No, this isn’t another commentary on Mitt Romney’s denunciations of the so-called “47 percent” of Americans who, according to him, freeload off the government. Suffice it to say that his remarks – which he shared at a private campaign fundraiser and reiterated during a post-election conference call with top donors – exposed his class politics and those of mainstream American conservatism. This narrative of the “47 percent” also revealed a neoliberal economic outlook that disdains social citizenship rights and reduces all social relations to the market (hence Romney’s references to Obamacare and college loans as “financial gifts” in exchange for Democratic votes).

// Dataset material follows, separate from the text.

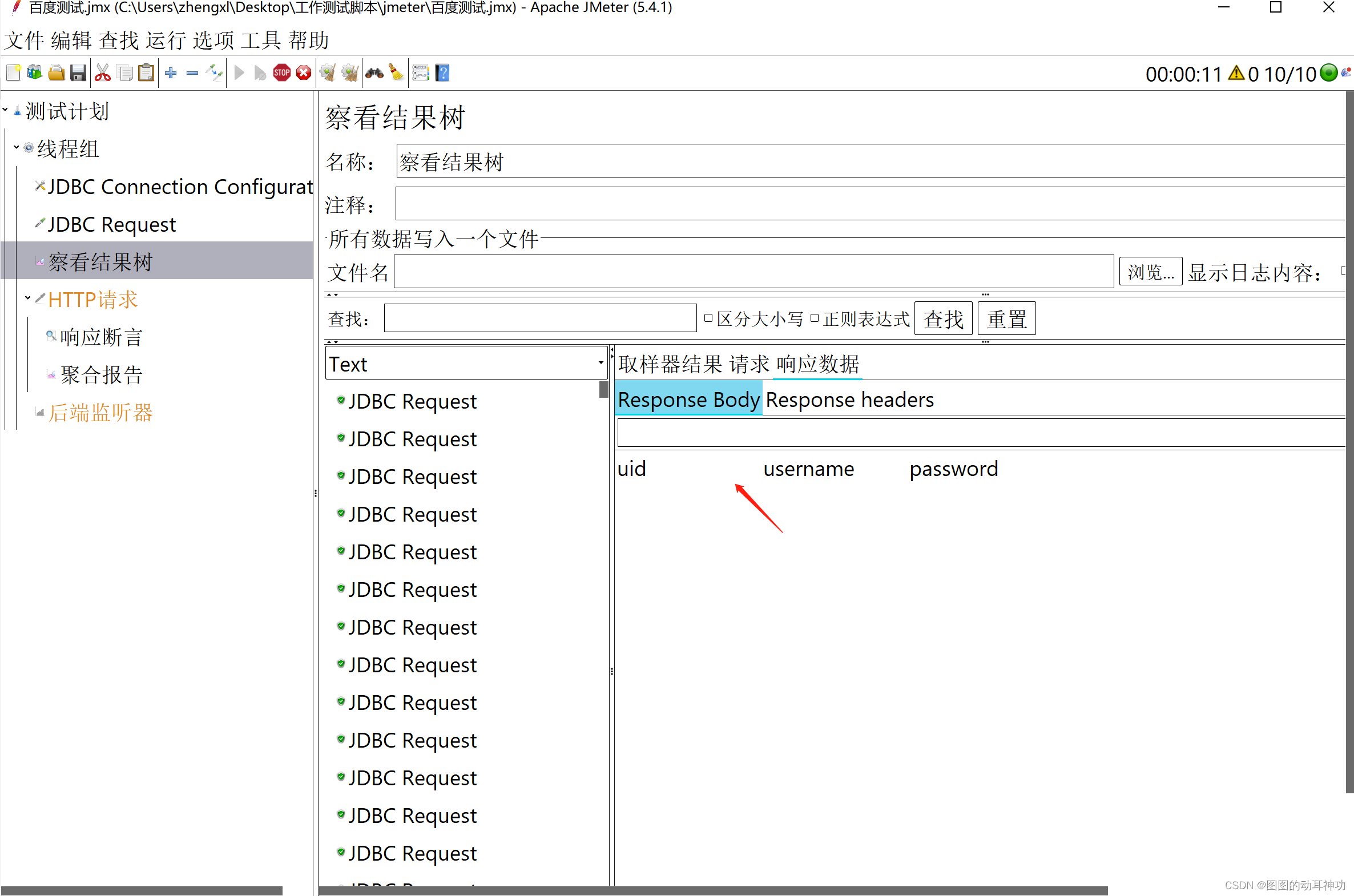This screenshot has height=896, width=1354.
Task: Click the blue plus Expand All icon
Action: click(x=170, y=72)
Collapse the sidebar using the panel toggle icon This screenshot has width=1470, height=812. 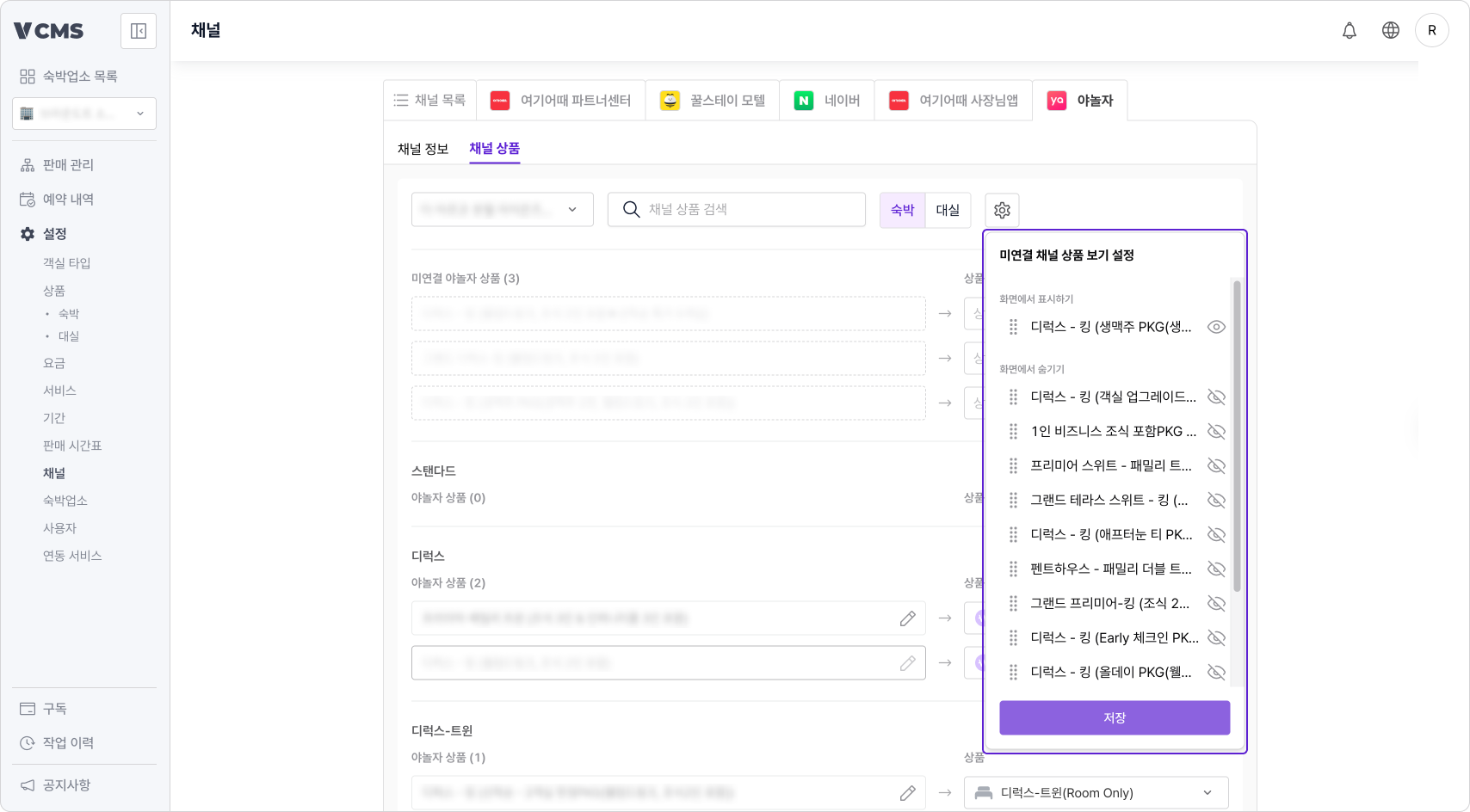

A more useful imagining of the “47 percent” involves data from the 2010 General Social Survey. As reported by Matthew Di Carlo, senior research fellow at the Albert Shanker Institute, and highlighted by Working Class Studies scholar Sherry Linkon (“The Changing Working Class,” Working-Class Perspectives, November 19, 2012), 46.8 percent of Americans, including those with college education, identified themselves as working class when given the option. This is the highest percentage in three decades. It occurs at the same time that a “rising American electorate” of unmarried women, Hispanics, African Americans, and people under the age of thirty has surfaced. At 48 percent, this group constituted almost half of the 2012 electorate. Its members are not only more racially diverse, but they are also, as Truthdig editor Robert Scheer writes, “more culturally sophisticated, socially tolerant and supportive of a robust public sector.”

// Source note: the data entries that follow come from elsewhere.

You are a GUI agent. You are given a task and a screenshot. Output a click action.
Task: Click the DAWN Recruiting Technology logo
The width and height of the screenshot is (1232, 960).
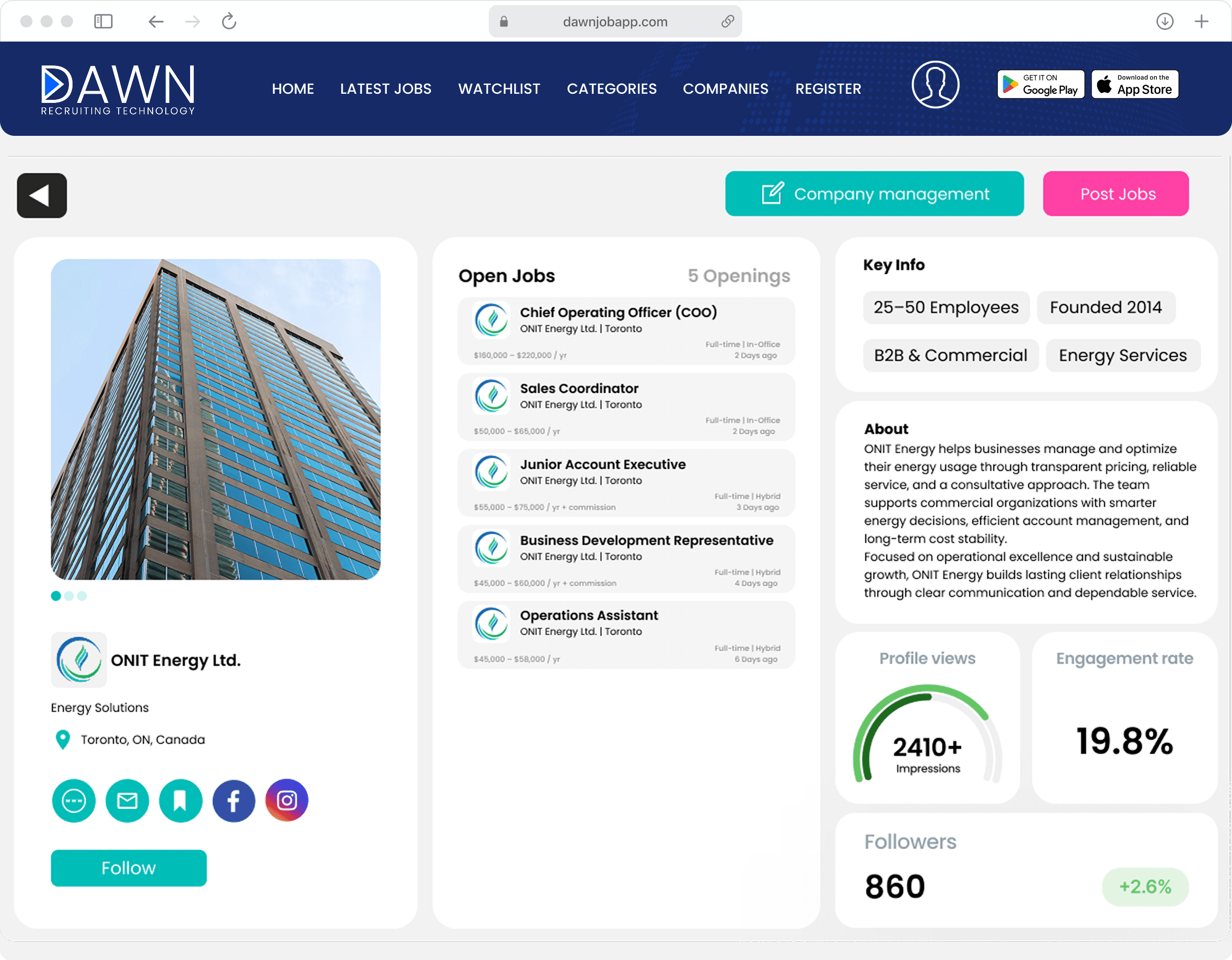point(117,88)
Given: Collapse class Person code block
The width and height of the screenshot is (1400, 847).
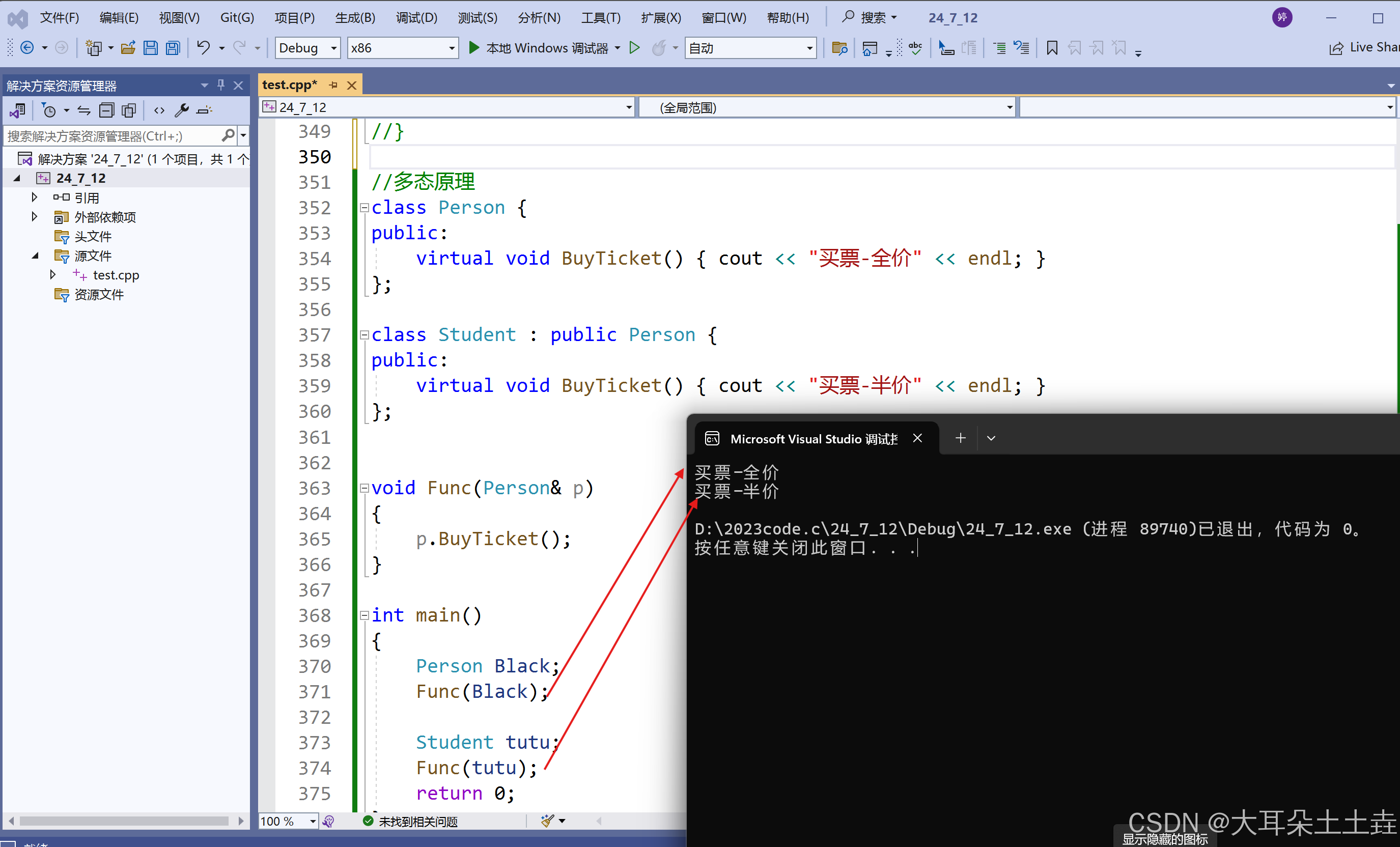Looking at the screenshot, I should tap(364, 208).
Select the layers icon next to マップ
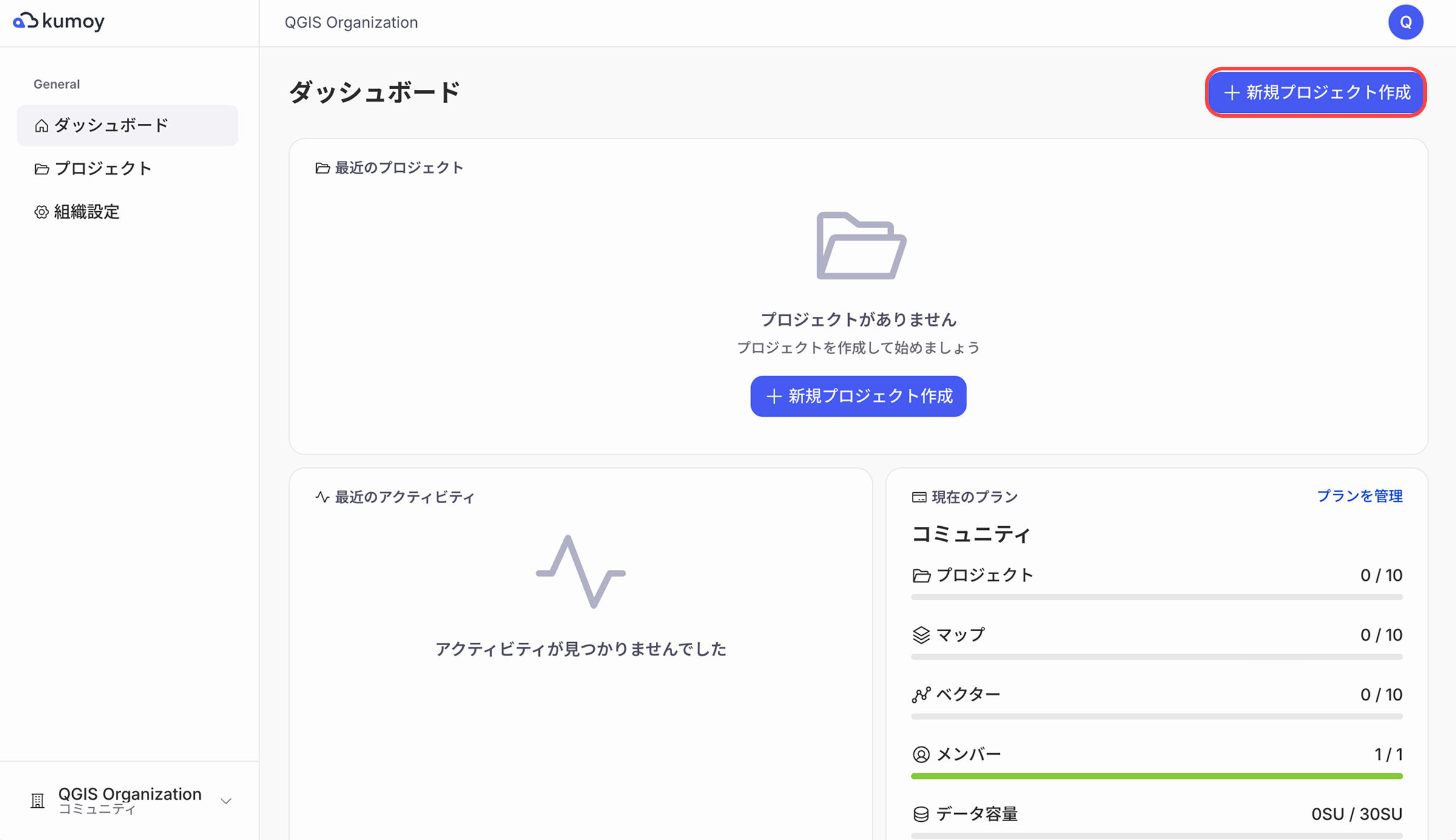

And, notwithstanding the use of cultural wedge issues to stoke white working-class fears and resentments, a recent study by the Public Religion Research Institute confirms that white people in non-salaried jobs are more varied in political temperament (on the basis of gender, religious affiliation, regional location, and experiences with economic hardship) than often assumed. Approximately half of the study’s respondents believed that government has paid too much attention to the problems of African Americans and other minorities – which helps explain how the right has been able to sustain opposition to domestic social welfare spending, particularly means-tested programs associated with the black and brown “underclass.” At the same time, 70 percent of those surveyed agreed that the U.S. economic system unjustly favors the wealthy, while 62 percent supported raising taxes on household incomes over $1 million.
There’s more. According to a December 2011 report by the Pew Research Center, 40 percent of Americans shared a negative view of capitalism, up from 37 percent in April 2010. In contrast, 31 percent expressed a positive view of socialism. The percentages were notably higher among people of color. Among African Americans, 51 percent reacted negatively to capitalism, while 55 percent responded positively socialism. Among Hispanics, 44 percent reported a positive view of socialism, though in comparison to black respondents a higher number of respondents (55 percent) had an unfavorable view of capitalism.

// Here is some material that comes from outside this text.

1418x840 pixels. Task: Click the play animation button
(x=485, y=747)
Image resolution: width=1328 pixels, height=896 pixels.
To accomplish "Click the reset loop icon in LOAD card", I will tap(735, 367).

Clearly, it would be an error to make sweeping conclusions about what any of this data means, especially in the aggregate. The fact that 47 percent of Americans self-identified as working class does not, by itself, signify the existence of any particular politics or coherent group perspective. Likewise, the presence of a “rising American electorate” does not automatically translate into meaningful power. This darkening of America, in fact, is already being met with vigorous efforts to suppress the vote at the state level and undermine provisions of federal voting rights law. In terms of the Pew Center’s study of popular attitudes toward capitalism vis-à-vis socialism, we should be even more cautious about overreaching in our interpretations. The study tells us little about how respondents define “capitalism” or “socialism.” Reactions to these terms also offer no predictive insight into political behavior on the part of African Americans, Latinos, or any other groups. Occupy Wall Street supporters, for example, favored capitalism more than they rejected it, and even among those who identified with the reactionary Tea Party right, a significant minority reacted negatively to capitalism.
Popular sentiments, and even articulated grievances, do not organically give way to mobilization; at best, they are only preconditions for action. Yet, the neoliberal turn in the 1970s and 1980s was achieved in part by stunting people’s capacity to imagine alternatives to capitalist globalization – consider Margaret Thatcher’s slogan, “there is no alternative,” in the 1980s or Francis Fukuyama’s assertion of “the end of history” in the 1990s. What I find intriguing about the trends discussed above is that they contain a latent challenge to this consensus, and to the equally debilitating myth of the United States as a middle-class republic. If nothing else, the recent Chicago teachers and the national “Black Friday” protests by Walmart employees suggest the possibilities of a self-consciously working-class politics. As the growing voices against fiscal austerity at home and abroad illustrate, a vigorous discussion about the prevailing political economy is also in full swing. And all options appear to be on the table.